- **Task details**
Return each entry word for word. Leave the images out.

- **Task input**
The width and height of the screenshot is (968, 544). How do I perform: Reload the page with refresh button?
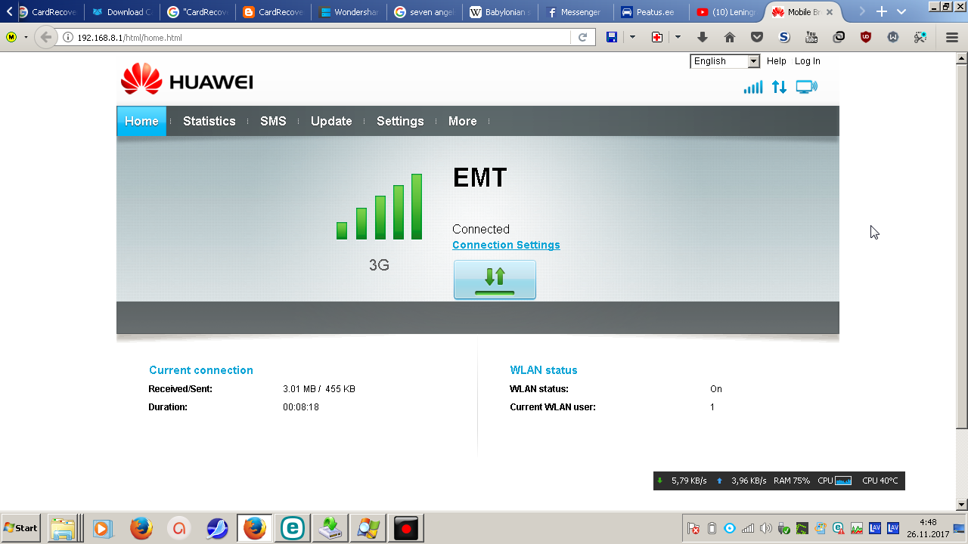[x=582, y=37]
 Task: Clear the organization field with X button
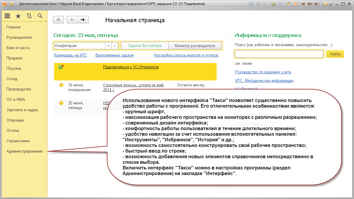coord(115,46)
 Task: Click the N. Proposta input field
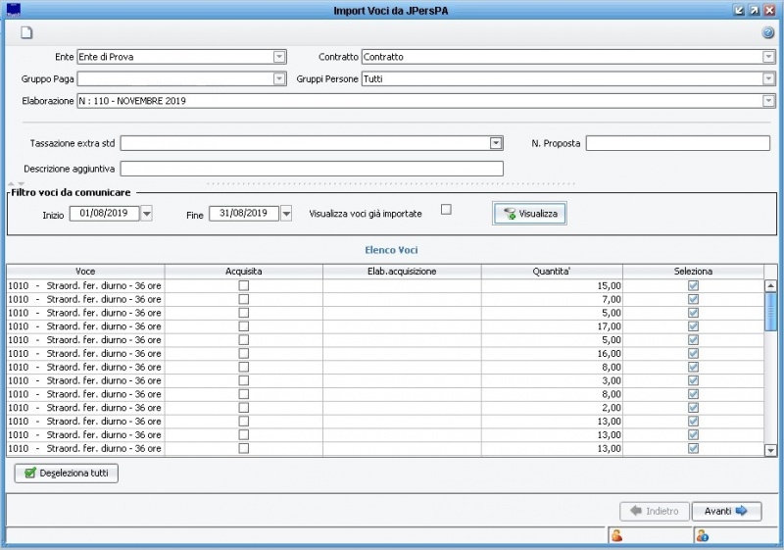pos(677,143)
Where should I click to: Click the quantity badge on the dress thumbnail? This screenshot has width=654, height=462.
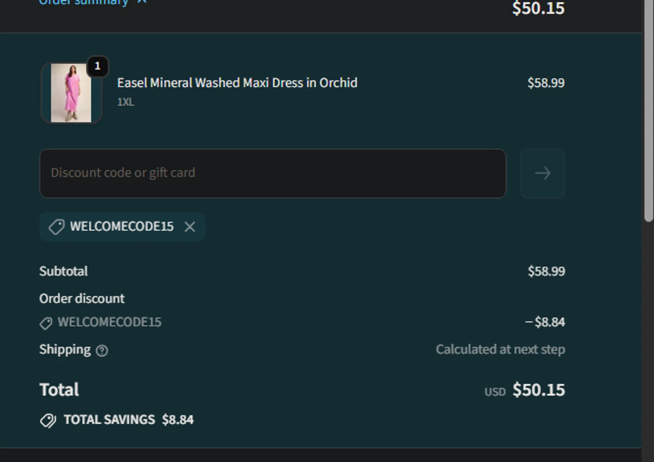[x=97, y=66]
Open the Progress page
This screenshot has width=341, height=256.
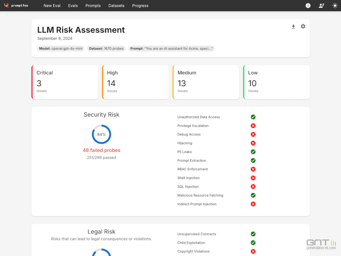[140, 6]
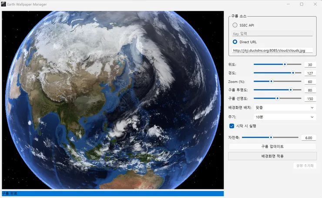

- **Solution to this problem**
The width and height of the screenshot is (968, 544). How do I perform: Reload the page with refresh button?
[x=582, y=37]
 Task: Clear the organization field with X button
coord(115,46)
 Task: Click the N. Proposta input field
pos(677,143)
Where should I click to: Click the quantity badge on the dress thumbnail? This screenshot has width=654, height=462.
[x=97, y=66]
Open the Progress page
This screenshot has width=341, height=256.
[140, 6]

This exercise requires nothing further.